C’est ainsi que l’Europe de l’Est est devenue la périphérie
de celle de l’Ouest. Une étude récente sérieuse nous
apprend que 80% des Roumains estiment « qu' au temps de Ceacescu,
c’était mieux » ( !). Peut-on espérer mieux
en termes de délégitimation de la prétendue démocratie
qui caractériserait l’Union Européenne ! Les peuples
concernés en tireront-ils la leçon ? Comprendront-ils que
la logique du capitalisme n’est pas celle du rattrapage, mais au contraire
de l’approfondissement des inégalités ? Je l’ignore.
Si la Grèce est aujourd’hui au cœur du conflit,
c’est à la fois parce que la Grèce fait partie de la zone
euro, et que son peuple a cru échapper au sort des autres périphéries
balkaniques (ex « socialistes »). Les « Grecs »
(je ne sais pas exactement ce que cela veut dire) pensaient ou espéraient ?
qu' ayant évité le malheur d’être gouvernés
par des « communistes » (puissants dans la Grèce
héroïque de la seconde guerre mondiale) - et cela grâce aux
colonels ! – ils n’auraient pas à souffrir du prix que
les autres balkaniques doivent payer. L’Europe et l’euro fonctionneraient
autrement pour eux. La solidarité européenne, et celle plus particulière
des partenaires de l’Euro, affaiblies ailleurs (pour crime de « communisme »
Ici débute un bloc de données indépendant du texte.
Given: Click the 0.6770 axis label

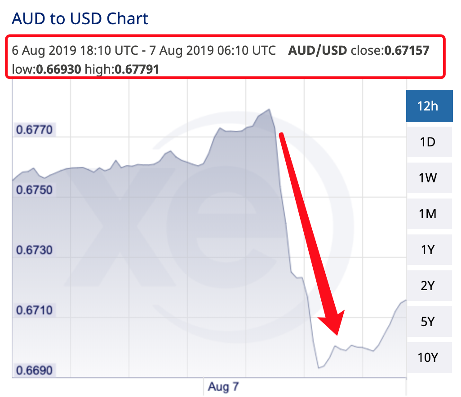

qui doit être puni), agiraient en leur faveur.
Les Grecs en sont pour leurs illusions naïves. Ils devraient
savoir aujourd’hui que le système réduira leur sort à
celui de leurs voisins balkaniques, la Bulgarie et l’Albanie. Car la logique
de la zone euro n’était pas différente de celle de l’Union
européenne ; au contraire elle en renforce la violence. D’une
manière générale la logique de l’accumulation capitaliste
produit une accusation de l’inégalité entre les nations
(elle est à l’origine de la construction du contraste centres/périphéries) ;
et l’accumulation dominée par les monopoles généralisés
renforce encore cette tendance immanente au système. On nous rétorquera
que les institutions de l’Union Européenne ont prévu les
moyens de corriger les inégalités intra-européennes par
des soutiens financiers appropriés destinés aux pays retardés
de l’Union ; et l’opinion générale y a cru. En
réalité non seulement ces aides (qui, en dehors de l’agriculture
dont je ne discuterai pas de la question ici, sont affectés en particulier
à la construction d’infrastructures modernes) sont trop insuffisantes
pour permettre le « rattrapage » ; mais, encore plus
grave, par leur contribution à une plus grande ouverture des économies
concernées, facilitent la pénétration des monopoles généralisés
et donc renforcent la tendance au développement inégal. De surcroît
ces aides poursuivent l’objectif de renforcer certaines régions
sous-nationales (la Bavière, la Lombardie, la Catalogne par exemple)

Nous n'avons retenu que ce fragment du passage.